Et d’interpeler : «Nous lançons un appel au gouvernement pour qu’il sache qu’il y a des Guinéens à Taïgbé qu’ils ont oubliés. Nous comptons pourtant sur eux pour nous aider à sortir de ce calvaire»

Nuisance sonore

Souleymane Bangoura, représentant de la jeunesse ajoute que le bruit qui provient de ces usines «nous fatigue beaucoup ici. Lorsque le train passe la nuit, nous ne pouvons plus dormir. A plus forte raison quand les bateaux accostent. Nous n’avons aucun droit ici. Alors que la terre nous appartient. Ils privilégient les déplacés à la communauté. Alors que les déplacés vivent dans la communauté. C’est-à-dire ceux dont les champs de riz ont été touchés du fait de l’installation de la société GAC», raconte-t-il.

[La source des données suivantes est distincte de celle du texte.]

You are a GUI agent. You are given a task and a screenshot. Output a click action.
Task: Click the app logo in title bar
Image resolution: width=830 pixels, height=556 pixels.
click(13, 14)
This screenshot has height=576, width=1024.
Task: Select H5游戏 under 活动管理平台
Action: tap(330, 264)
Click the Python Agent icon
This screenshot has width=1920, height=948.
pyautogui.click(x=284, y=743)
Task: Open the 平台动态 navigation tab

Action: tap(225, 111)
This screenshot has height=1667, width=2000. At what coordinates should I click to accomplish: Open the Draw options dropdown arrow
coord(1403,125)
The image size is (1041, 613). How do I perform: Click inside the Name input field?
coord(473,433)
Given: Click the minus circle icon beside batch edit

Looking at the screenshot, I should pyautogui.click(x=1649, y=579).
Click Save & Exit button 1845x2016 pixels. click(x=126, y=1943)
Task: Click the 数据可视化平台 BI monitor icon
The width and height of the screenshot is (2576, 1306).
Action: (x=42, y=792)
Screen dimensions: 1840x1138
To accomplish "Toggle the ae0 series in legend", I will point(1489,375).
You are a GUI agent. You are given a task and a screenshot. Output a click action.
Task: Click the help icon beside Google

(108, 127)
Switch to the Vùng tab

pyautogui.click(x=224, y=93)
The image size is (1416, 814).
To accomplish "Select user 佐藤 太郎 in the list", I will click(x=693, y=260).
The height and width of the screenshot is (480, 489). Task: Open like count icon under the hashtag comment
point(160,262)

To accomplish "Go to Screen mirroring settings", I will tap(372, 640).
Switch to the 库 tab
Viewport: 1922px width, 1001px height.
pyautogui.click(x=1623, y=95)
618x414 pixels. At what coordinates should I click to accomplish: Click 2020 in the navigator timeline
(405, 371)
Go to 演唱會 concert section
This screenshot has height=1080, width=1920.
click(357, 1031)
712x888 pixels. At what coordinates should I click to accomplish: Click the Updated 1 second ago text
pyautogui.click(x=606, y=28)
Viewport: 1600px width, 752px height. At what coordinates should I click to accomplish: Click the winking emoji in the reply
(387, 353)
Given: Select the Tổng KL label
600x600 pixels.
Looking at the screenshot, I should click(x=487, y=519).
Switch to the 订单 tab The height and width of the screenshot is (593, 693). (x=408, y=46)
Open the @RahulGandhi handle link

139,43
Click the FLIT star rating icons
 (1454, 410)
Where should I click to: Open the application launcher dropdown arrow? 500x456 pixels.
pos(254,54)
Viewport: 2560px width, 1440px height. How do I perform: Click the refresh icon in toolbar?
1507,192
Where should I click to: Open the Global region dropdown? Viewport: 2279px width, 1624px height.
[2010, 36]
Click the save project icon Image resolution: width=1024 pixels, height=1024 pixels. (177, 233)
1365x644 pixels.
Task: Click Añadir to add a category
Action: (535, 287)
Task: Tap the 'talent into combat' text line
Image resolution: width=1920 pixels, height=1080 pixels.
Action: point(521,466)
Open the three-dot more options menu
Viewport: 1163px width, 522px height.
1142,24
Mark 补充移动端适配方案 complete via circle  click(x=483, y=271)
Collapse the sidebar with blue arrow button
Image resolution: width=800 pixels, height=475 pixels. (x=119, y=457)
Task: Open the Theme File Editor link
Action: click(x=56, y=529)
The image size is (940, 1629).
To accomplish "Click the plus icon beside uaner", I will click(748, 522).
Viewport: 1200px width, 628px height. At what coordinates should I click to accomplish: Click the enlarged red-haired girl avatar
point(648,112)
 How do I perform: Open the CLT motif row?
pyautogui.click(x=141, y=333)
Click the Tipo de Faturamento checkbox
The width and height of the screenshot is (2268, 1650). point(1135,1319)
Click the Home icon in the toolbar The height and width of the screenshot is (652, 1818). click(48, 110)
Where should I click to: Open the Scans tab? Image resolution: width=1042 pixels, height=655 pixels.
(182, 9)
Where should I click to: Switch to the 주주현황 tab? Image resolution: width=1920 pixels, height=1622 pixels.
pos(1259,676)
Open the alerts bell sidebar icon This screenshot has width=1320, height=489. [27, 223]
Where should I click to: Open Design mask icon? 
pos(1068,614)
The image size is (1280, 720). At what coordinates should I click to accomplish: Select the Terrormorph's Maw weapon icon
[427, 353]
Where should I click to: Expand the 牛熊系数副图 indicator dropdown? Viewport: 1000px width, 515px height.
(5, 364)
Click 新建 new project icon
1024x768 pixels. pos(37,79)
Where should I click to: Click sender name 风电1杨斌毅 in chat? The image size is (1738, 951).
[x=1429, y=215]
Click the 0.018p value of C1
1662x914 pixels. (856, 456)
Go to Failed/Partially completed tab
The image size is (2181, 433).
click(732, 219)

La rédaction de guineeactusociale a entrepris de rentrer en contact avec la direction général   de GAC via son service de communication pour sa version des faits. Abdourahmane Diallo nie en bloc les accusations de la communauté de Taïgbé. «Premièrement, GAC ne déverse aucun produit chimique dans la mer. La seule chose qui est déversée un peu plus large, dans la mer, est l’eau de mer salée provenant de notre unité de désalinisation», indique Diallo.

Il poursuit : «nous avons accompagné la communauté et avons investi près de 300,000 dollars pour mettre en avant des pratiques de production rizicole modernes. Cela a permis aux producteurs d’augmenter leur production de 400%», a-t-il soutenu.